## Tasks and exercises
[1] Answer these from the passage on the marijuana ballot initiatives, labeling each answer (a), (b), (c) to match:
(a) Which non-profit filed the petition considered most likely to succeed?
(b) How many marijuana plants could adults over 21 grow at home under The Control, Regulate and Tax Marijuana Act of 2014?
(c) How much could be possessed per year under The California Cannabis Hemp Initiative 2014?
[2] Carry on the passage about the marijuana ballot initiatives, picking up right after its final sentence.

## Passage given

The second movement aims to legalize in 2016. Most of the heavy hitters in the marijuana advocacy field have begged off until then, including the state’s lieutenant governor and the ACLU.
Of the three initiatives seeking to make the ballot in 2014, one is considered most likely to succeed. That petition was filed by the Drug Policy Alliance, a non-profit that advocates for drug reform, and is called The Control, Regulate and Tax Marijuana Act of 2014. Under that proposal, adults over 21 could possess up to an ounce of pot and grow up to six marijuana plants at home.
Another initiative, filed by followers of the late Jack Herer, is called The California Cannabis Hemp Initiative 2014. That proposal would allow possession of 12 pounds per year (more than 3.5 ounces per week), with adults over 21 allowed to grow up to 99 plants in a year.

## Recorded data
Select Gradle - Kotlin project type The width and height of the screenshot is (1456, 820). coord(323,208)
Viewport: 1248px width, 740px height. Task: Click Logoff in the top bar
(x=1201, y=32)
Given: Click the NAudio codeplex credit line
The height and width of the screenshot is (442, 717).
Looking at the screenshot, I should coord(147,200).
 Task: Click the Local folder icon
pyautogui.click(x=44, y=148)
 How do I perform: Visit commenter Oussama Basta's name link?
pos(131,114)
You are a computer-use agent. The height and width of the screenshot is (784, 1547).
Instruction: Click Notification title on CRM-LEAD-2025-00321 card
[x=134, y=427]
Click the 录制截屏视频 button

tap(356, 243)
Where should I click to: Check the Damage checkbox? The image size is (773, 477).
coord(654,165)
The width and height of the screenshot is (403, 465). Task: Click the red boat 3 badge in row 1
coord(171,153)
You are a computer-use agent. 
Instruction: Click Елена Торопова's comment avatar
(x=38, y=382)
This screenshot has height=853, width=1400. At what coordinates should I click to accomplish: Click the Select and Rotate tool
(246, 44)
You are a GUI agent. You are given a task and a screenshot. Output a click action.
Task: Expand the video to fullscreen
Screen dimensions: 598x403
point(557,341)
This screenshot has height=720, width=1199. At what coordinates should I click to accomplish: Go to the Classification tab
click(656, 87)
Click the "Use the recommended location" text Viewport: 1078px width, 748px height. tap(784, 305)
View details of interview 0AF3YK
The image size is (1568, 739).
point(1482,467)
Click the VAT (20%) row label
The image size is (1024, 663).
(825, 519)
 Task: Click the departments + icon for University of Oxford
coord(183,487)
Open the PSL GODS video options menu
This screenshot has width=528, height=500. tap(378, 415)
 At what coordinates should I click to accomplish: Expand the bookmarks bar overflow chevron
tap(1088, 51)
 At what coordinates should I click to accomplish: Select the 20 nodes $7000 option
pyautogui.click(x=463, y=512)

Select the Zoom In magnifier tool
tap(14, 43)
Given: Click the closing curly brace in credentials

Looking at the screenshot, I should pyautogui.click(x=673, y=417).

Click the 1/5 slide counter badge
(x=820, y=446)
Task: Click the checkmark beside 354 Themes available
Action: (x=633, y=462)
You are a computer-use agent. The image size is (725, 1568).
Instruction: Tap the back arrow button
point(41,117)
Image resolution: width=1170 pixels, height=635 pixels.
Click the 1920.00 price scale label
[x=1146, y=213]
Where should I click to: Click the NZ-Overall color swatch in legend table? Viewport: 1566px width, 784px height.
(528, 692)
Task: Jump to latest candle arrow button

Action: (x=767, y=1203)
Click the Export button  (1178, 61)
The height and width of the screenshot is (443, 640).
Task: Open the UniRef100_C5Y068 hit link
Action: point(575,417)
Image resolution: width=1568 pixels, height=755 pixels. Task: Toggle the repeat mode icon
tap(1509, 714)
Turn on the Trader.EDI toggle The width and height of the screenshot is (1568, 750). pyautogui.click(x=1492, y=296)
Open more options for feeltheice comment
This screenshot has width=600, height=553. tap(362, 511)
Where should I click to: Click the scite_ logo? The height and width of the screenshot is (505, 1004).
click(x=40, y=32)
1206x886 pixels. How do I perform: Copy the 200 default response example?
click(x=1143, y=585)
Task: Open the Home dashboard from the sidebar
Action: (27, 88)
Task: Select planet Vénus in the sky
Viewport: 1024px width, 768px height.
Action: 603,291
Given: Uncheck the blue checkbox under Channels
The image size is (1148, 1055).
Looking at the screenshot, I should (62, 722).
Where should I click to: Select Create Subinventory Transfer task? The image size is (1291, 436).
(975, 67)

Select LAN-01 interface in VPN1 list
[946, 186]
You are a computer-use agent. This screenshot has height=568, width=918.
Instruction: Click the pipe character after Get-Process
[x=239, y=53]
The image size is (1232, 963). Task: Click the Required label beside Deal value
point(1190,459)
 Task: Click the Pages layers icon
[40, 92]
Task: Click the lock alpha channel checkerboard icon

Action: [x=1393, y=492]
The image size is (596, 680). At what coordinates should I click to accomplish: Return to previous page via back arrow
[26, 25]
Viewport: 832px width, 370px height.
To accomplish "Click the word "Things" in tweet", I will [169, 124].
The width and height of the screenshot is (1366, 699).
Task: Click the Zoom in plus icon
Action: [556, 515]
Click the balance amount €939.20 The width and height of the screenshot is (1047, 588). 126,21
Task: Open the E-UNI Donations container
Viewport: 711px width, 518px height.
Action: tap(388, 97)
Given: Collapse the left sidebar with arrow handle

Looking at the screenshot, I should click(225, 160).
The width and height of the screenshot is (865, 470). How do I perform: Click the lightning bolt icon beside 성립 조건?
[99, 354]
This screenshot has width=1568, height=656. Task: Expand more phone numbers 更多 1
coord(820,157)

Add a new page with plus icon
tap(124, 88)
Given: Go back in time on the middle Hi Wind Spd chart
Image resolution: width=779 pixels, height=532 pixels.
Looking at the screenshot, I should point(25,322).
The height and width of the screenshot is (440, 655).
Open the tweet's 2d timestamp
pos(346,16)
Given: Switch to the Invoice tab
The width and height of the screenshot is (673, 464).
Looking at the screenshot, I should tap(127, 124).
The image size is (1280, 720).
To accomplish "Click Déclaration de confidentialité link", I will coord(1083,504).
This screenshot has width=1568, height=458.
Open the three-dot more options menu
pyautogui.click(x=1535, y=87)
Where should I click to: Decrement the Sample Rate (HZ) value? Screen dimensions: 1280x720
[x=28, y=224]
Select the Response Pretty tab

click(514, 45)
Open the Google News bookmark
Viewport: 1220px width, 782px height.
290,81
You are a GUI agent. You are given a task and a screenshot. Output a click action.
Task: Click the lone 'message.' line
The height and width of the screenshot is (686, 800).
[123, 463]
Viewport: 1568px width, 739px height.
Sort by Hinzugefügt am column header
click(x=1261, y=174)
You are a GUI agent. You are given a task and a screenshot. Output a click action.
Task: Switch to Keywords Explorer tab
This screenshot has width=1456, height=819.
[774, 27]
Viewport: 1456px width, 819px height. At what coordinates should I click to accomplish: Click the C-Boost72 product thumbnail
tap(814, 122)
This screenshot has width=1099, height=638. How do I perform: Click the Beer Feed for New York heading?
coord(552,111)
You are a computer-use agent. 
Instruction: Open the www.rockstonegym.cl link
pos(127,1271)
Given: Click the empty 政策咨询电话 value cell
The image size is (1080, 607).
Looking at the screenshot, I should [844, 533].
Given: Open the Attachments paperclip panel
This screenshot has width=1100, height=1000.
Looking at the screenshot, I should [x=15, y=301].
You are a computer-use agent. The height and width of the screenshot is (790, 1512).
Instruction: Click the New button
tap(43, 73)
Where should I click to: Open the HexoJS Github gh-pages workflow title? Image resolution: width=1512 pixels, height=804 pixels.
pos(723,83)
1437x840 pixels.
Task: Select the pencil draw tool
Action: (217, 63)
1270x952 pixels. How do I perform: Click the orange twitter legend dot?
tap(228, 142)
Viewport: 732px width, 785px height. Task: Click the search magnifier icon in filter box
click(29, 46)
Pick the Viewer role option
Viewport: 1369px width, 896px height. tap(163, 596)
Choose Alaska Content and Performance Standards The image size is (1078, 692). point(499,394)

## Answers by task
[1]
(a) The Drug Policy Alliance
(b) Up to six
(c) 12 pounds

[2]
The final proposal, The Marijuana Control, Legalization and Revenue Act of 2014, would set no limits on possession or cultivation.
Backers of the Herer petition are currently gathering signatures, but there isn’t much hope they’ll get their proposal on the ballot. Supporters of the Drug Policy Alliance petition and The Marijuana Control, Legalization and Revenue Act are both waiting to receive titles and ballot summaries from the California attorney general’s office before they can begin collecting signatures.